It's always difficult to deal with personal tragedy on the news, especially when the fact that it is on the news means that the media have already made it a very public event. To deal with the matter too unfeelingly, perhaps too philosophically is seen as not being sympathetic enough to those grieving at the heart of the occasion, and even worse, to suggest that you don't share their pain can be interpreted as belittling it. Yet although I know that Laura Davies and Gemma D'Arcy were two little girls who died young, I can't even remember what they died of, let alone what they looked like. That is the difference between the rest of us, some of whom had to talk about it in public,  and those who were actually involved. There were always times when writing Thought for the Day made me feel like a professional hypocrite.


Thought for the Day - 11/11/93

So death has finally taken Laura Davies, and all of us mourn, though none of us will feel the grief of her family or friends. We can't share the impact of their loss. For some of us, of course, her death will remind us of the loss of loved ones closer to us, and that loss is always more severe when death comes to a child. Nonetheless, it is those left behind who suffer now. For Laura, death was the end of her suffering.

Recently, the mother of Gemma D'Arcy, another wee girl overwhelmed by death after a long hard struggle to survive, pointed out that Gemma obviously didn't enjoy the pain of her sickness and treatment, but she was never afraid to die. It is we who consider ourselves to be grown-up who are the ones afraid to die.

And what are we afraid of? If there's nothing after death, there's nothing to be afraid of. If there's punishment and paradise, there's only punishment to fear. If we are innocent, like children, we can expect the Garden. "Shall the recompense of goodness be other than goodness" says the Qur'an. It is our dark side that we feel deserves punishment that makes us fear life after death.

Science refuses to recognise an Afterlife. It's something that can't be proved, and so it's dismissed as superstitious nonsense, like miracles and magic. But even grown-ups can still feel the magic of a sunrise or the miracle of a birth. When death is a condition that we all must face, why do we fear? Does a caterpillar fear its transformation into a butterfly?

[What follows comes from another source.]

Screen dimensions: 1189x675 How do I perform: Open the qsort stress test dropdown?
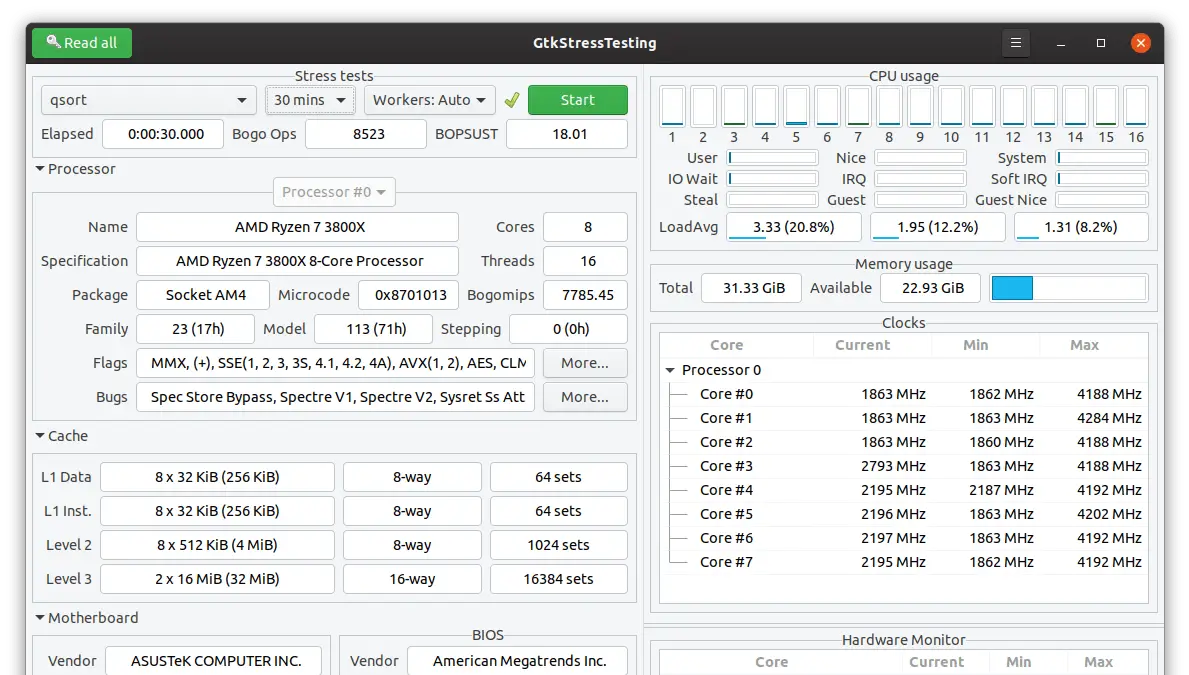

Children have no difficulty in understanding that life goes on in a new and different way after this strange experience we call death. For them, each day is an exploration into the unknown, a succession of strange experiences, and all of life is a magical event, including death.

What we can learn from the deaths of children like Laura and Gemma is not just scientific advancement in the magic realm of medicine, but also when we come to look him in the eye, how to face death ourselves.